I made a blog that was the backyard where I grew up complete with river bank and the old white oak tree. Everyone was welcome — without their cell phones.
Like most new bloggers, I wasn’t prepared for the people I would meet, the conversations that would happen. I had no understanding of the universe of learning and belonging. I fell in love with the exchange of thinking.
I found that blogging was as much about listening, and reading, as it was about writing, and speaking. Someone likened to a country store. For me, it became my dad’s saloon, a place where people meet, swap stories, try on ideas.
Bloggers know that they don’t have the only answer. It’s darn refreshing and appealing.
Once I had lived on airplanes, dreaming, imagining, and writing. Now I live inside people’s computers, and they look for me there.
The generous, independent, spirited communication is breathtaking. It’s humbling. Words last forever online. Bloggers know that. They value and live by that. So the level of discussion rises. Thoughts are considered before they are shared.

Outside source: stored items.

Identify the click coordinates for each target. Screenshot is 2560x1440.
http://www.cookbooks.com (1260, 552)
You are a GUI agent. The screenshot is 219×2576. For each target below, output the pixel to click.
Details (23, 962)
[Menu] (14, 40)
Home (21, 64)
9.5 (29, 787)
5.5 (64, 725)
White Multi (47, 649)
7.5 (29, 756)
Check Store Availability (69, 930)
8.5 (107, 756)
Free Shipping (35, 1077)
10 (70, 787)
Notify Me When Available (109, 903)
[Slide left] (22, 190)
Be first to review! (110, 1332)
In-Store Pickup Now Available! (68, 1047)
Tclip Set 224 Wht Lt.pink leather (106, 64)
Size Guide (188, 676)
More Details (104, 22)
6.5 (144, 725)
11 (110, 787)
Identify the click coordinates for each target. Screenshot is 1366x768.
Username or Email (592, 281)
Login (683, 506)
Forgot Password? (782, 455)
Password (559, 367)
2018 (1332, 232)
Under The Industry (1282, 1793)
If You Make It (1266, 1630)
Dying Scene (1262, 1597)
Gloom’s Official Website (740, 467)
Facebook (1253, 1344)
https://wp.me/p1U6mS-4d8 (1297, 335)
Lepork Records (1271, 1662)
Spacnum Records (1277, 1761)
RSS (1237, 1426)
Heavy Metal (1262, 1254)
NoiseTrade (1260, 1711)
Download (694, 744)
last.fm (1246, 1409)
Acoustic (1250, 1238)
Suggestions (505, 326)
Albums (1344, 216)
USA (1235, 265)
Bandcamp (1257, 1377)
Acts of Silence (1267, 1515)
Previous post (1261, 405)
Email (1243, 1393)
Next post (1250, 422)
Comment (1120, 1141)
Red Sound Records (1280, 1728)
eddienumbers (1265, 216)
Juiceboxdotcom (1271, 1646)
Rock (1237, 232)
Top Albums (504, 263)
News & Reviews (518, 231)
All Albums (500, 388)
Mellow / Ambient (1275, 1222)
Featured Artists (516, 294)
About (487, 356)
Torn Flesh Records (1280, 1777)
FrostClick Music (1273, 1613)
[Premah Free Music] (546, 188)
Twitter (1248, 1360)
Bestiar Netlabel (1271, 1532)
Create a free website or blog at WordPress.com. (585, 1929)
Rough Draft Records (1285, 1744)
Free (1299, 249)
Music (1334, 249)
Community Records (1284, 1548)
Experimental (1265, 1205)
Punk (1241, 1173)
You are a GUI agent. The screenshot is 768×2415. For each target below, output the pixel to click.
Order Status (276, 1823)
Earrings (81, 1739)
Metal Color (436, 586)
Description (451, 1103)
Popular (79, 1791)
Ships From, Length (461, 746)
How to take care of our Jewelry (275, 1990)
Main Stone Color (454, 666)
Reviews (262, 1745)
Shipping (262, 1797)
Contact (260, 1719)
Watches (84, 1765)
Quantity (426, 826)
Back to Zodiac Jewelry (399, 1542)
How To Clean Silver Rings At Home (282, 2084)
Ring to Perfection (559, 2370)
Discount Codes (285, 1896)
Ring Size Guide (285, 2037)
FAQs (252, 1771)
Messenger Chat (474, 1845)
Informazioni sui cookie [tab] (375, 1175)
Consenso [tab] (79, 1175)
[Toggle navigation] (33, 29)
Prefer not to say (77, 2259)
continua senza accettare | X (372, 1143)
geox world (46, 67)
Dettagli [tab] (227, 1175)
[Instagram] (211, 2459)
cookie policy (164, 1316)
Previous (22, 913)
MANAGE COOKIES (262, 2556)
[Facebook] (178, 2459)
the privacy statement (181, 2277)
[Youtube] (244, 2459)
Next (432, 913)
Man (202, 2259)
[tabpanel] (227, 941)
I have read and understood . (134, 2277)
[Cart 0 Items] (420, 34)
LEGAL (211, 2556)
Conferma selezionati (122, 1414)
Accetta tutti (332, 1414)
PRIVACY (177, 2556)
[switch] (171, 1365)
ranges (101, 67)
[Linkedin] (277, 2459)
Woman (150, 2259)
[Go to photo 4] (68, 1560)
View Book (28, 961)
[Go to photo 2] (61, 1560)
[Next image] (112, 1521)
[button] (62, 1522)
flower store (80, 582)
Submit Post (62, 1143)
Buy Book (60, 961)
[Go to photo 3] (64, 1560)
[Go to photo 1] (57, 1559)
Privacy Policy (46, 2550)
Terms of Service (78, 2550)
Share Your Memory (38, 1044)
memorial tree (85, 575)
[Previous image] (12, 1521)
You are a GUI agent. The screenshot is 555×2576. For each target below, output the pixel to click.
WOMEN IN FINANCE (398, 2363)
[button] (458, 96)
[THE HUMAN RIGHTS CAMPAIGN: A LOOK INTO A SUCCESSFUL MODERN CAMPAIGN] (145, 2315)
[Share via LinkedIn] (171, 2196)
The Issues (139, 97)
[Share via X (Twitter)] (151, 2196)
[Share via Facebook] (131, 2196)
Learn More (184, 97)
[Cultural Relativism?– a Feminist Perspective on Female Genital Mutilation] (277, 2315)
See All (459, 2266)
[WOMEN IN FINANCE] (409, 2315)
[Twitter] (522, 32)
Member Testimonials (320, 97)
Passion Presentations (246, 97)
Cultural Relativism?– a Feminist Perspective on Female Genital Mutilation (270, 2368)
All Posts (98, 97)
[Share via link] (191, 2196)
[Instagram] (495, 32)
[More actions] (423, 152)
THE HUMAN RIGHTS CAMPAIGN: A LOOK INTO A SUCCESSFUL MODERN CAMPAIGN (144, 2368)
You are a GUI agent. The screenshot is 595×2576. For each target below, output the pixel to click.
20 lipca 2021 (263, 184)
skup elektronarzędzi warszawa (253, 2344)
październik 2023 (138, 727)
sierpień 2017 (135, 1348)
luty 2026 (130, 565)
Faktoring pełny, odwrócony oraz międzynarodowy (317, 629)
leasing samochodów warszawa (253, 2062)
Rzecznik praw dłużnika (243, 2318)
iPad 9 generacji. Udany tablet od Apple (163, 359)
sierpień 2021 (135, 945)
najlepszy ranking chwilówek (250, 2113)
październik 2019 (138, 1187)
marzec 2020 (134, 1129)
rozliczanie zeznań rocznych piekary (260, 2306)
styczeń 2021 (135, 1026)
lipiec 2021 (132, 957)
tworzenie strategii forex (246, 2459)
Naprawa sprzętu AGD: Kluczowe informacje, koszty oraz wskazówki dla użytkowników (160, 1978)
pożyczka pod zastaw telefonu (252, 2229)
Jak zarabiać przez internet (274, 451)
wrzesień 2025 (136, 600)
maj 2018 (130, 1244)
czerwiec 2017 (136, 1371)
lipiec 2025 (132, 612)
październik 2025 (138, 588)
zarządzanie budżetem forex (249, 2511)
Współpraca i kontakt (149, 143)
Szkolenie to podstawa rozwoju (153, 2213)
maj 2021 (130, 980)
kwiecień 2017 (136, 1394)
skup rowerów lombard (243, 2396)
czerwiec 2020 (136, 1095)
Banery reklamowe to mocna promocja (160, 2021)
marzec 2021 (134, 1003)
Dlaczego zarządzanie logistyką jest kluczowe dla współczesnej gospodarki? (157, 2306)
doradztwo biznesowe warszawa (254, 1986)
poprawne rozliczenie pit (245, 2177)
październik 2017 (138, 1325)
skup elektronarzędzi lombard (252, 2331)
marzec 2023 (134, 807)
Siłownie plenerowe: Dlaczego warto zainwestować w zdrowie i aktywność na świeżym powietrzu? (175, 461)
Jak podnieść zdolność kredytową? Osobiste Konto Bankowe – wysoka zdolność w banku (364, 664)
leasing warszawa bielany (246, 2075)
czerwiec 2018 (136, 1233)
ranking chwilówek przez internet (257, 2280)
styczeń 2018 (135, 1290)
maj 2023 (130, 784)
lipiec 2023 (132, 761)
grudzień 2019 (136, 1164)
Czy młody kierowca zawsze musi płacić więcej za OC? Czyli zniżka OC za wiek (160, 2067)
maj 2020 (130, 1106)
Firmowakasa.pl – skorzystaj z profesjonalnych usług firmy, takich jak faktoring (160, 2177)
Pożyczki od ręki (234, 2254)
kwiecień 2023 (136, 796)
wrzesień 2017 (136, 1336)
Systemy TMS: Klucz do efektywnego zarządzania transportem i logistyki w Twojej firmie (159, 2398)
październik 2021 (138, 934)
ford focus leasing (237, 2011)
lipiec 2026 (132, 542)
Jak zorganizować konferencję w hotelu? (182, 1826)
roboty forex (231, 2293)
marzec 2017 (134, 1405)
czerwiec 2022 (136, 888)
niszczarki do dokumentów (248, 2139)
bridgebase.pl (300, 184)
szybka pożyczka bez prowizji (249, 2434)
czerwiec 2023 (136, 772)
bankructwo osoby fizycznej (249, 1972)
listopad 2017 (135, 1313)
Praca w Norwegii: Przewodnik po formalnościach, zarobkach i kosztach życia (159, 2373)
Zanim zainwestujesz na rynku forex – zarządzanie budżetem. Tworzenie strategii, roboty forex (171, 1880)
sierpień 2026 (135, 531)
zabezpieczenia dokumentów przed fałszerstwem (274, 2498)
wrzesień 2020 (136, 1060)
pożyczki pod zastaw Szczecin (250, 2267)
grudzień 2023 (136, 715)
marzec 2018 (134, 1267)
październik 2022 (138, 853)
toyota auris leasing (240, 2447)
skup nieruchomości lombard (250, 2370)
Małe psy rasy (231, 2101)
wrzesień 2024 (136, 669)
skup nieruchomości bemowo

Now I call bloggers daily on my own cell phone, from the privacy on my home, never in your elevator.
Some folks think it’s a telephone call. I think of it as blogging on via telephone. We have a real time conversation. It’s not about a cat named Fluffy. We talk about creativity, technology, how the world is changing, the rudeness of multitasking, the ways people interact, and the excitement of being part of something in which people from all over the world are having a learning conversation.
Bloggers are the living Internet.
I meet my blogger friends in the real world face to face. The conversation works the same way as it does online. We listen to each other and we learn. We talk about ideas, dreams, and ways to help each other. Somehow we always end up on that topic- how we will help each other.
I’ve come full circle from the real world back to the real world, but I’ve a different world view. I know more about what it could be. I’ve been in the company of bloggers.